A prior FOI request revealed that the first 17 attempts at MRT did not result in pregnancy.


The secrecy about results is in stark contrast to the openness of the process by which the regulations for conducting such research were developed. That process took more than a decade and was open to public scrutiny in a way that seemed to be a model for combining expert opinion with exercises in deliberative democracy. “The public dialogue work concluded that the public were generally supportive of these techniques, although concerns around safety, the donor role and the regulation of the techniques were highlighted.”

Through this process, the HFEA guideline limits the use of MRT to patients for whom pre-implantation genetic diagnosis may be inappropriate and probably unsuccessful. For such couples, MRT is the only option for producing a potentially healthy and genetically related child. These guidelines are based on the ethical argument that an unproven treatment such as MRT s should only be used when no proven treatment is available.


Each case must be approved by the HFEA. More information about approvable protocols can be found on the HFEA website.


Mitochondrial disease affect about 1/6000 live births. That means that about 650-700 babies are born with such diseases in the US every year. Many children with such diseases look normal at birth but then, over the first months of life, develop progressive weakness, neurocognitive disabilities, seizures, and respiratory failure. Most die in the first months of life. A successful therapy would allow parents to have healthy, biologically related children.

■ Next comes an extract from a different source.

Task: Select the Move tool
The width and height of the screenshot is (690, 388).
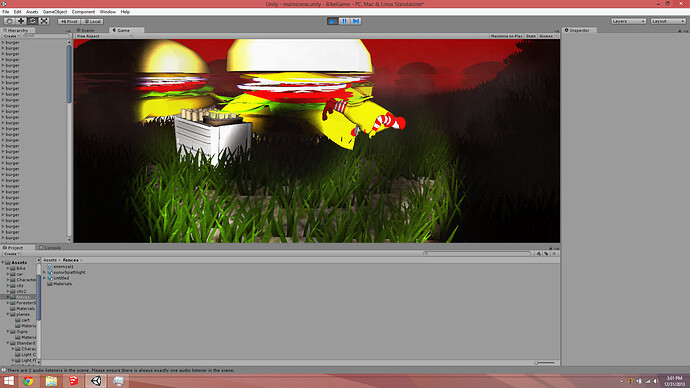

The UK has some of the world’s most permissive laws regarding this procedure. In many countries, including the United States, the procedure is completely banned (though at least one doctor from the US traveled to Mexico to perform such a procedure.) The process by which they are banned is, itself, mired in secrecy. The ban was added as a rider to an omnibus budget reconciliation act. Nobody knows who put it in. It has to be renewed every year.


Why such secrecy? Why is this potential beneficial treatment banned?


Much of the controversy about MRT stems from ambiguity about whether it should be considered a form of germ-line gene therapy (GLGT). It shouldn’t. It is quite different from other forms of germline gene therapy. Typically, in GLGT, the goal is to alter the nuclear DNA (rather than the mitochondrial DNA) of a potential parent, and so, for example, give birth to a child without the gene for, say, cystic fibrosis or sickle cell disease. This altered germ line DNA would then be passed on to future generations.

But that is not what is going on with MRT. No DNA is not altered. Instead, the child will have all of its nuclear DNA from its mother and father, and unaltered mitochondrial DNA from the donor of the (enucleated) ovum. The popular press – and some scientific journals – have described such children as having “three parents.” That is as nonsensical as imagining that the recipient of a transplant or a blood transfusion was now “two people.”


The controversy has led to the procedure being banned in many places and, where not banned, carefully regulated. That is good. But the secrecy surrounding MRT is not good. Either the procedure should be banned altogether as too risky to try in humans, or it should be done in a transparent way so that the world can know the results and come to informed judgments about the risks. If the babies born after the procedure are initially healthy, then we will be left with the same sorts of questions that surround many other innovative treatments, questions about rare side effects or unforeseen long-term health problems. Data that would allow answers to those questions will only come with careful long-term follow up studies.


Given that research on MRT is permitted in some countries, the research will continue. Given the controversial nature of the procedure, it will be surrounded by secrecy. We can do better. We owe it to the babies and the families suffering from mitochondrial diseases to do better. Let’s examine the evidence and then base policy on facts, not fears.